3. BROADCAST (NumPy Vectorized)
What It Does
The BROADCAST method also reads vertex coordinates into a NumPy array using foreach_get
. Crucially, it then performs distance calculations using vectorized NumPy operations. This means no Python per-vertex loop is used; instead, np.argmin()
finds the closest index.
def get_closest_vertex_index_to_camera(
world_verts: npt.NDArray[np.float32], cam_pos: npt.NDArray[np.float32]
) -> Tuple[int, float | np.floating[Any]]:
dists = np.linalg.norm(world_verts - cam_pos, axis=1)
i = np.argmin(dists)
return i, dists[i]
This function is not only a lot shorter without any Python loop in sight, but it also nicely shows the power of numpy.
world_verts
is a N x 3 array, and cam_pos
a 1 x 3 array. Numpy's broadcasting rules interpret this to mean we want to subtract the camera position from each vertex position, result in an N x 1 list of distances.
np.argmin()
then takes this list of distance and returns the index of the smallest distance.

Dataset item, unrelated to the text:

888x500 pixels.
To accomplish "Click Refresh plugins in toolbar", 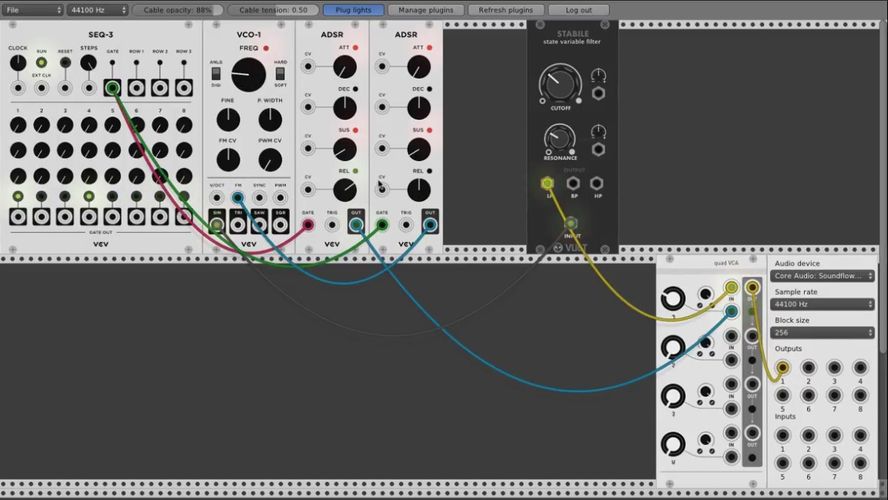I will 506,10.
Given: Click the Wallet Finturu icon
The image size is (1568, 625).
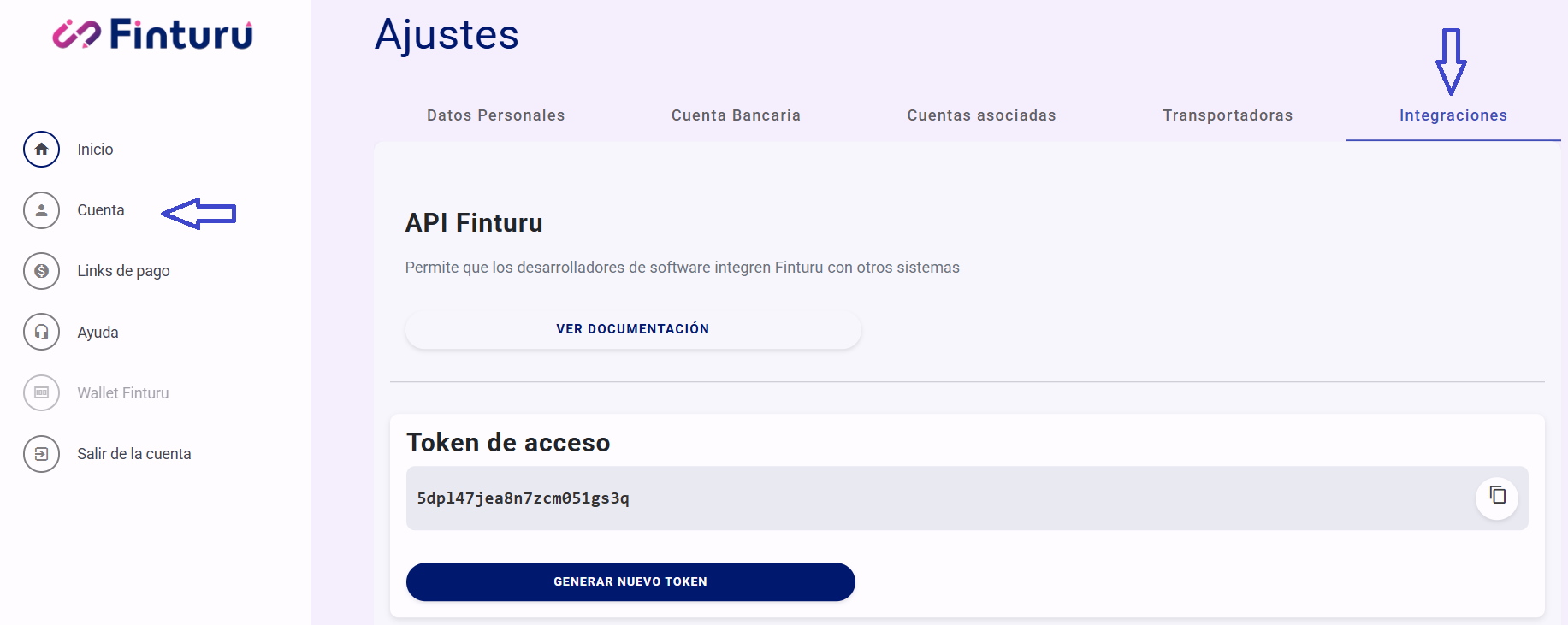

All this happens inside optimized C/C++ code, sidestepping the Python loop performance penalty completely.
Key Trade-offs
- Pros: Distances are computed in highly optimized C code (via BLAS/NumPy internals), resulting in minimal Python overhead. This is the fastest approach for large meshes.
- Cons: It requires extra memory for NumPy arrays and temporary arrays (
verts_h
,world_verts
,dists
). It also requires NumPy and careful management of array shapes and data types. - Performance: Best for large meshes (tens of thousands of vertices and up). While array allocation overhead may make it slightly slower for tiny meshes, it's generally still acceptable.
Performance results
If we look at the measured performance we see a clear linear dependance on the number of vertices for all methods:
Note that both axes are logarithmic to make it possible to graph the results of many orders of magnitude.
The naive method is too slow to go beyond 1 million vertices: The last point at 1.5M verts already takes more than 4 seconds.
The method that uses foreach_get()
as about twice as fast, but that wouldn´t get us anywhere near 10 million vertices.
However, the method that uses numpy operations to calculate distances and figure out what the minimum distance is, is a whole lot faster. The last point on the yellow line clocks in at about 1 second for 25 million vertices, over a 60x improvement on the naive method.
The actual numbers may of course be different on your computer but the overall trend is pretty clear: using numpy is the way to go.
Practical Guidance & Rule of Thumb
Since the code isn´t all that more complicated, always use all the available nummpy functionality. Only in those cases where you are very contrained by memory you might consider the other approaches because the extra buffer for the foreach_get()
method and any emporary arrays that numpy creates can add up when working with large numbers of vertices.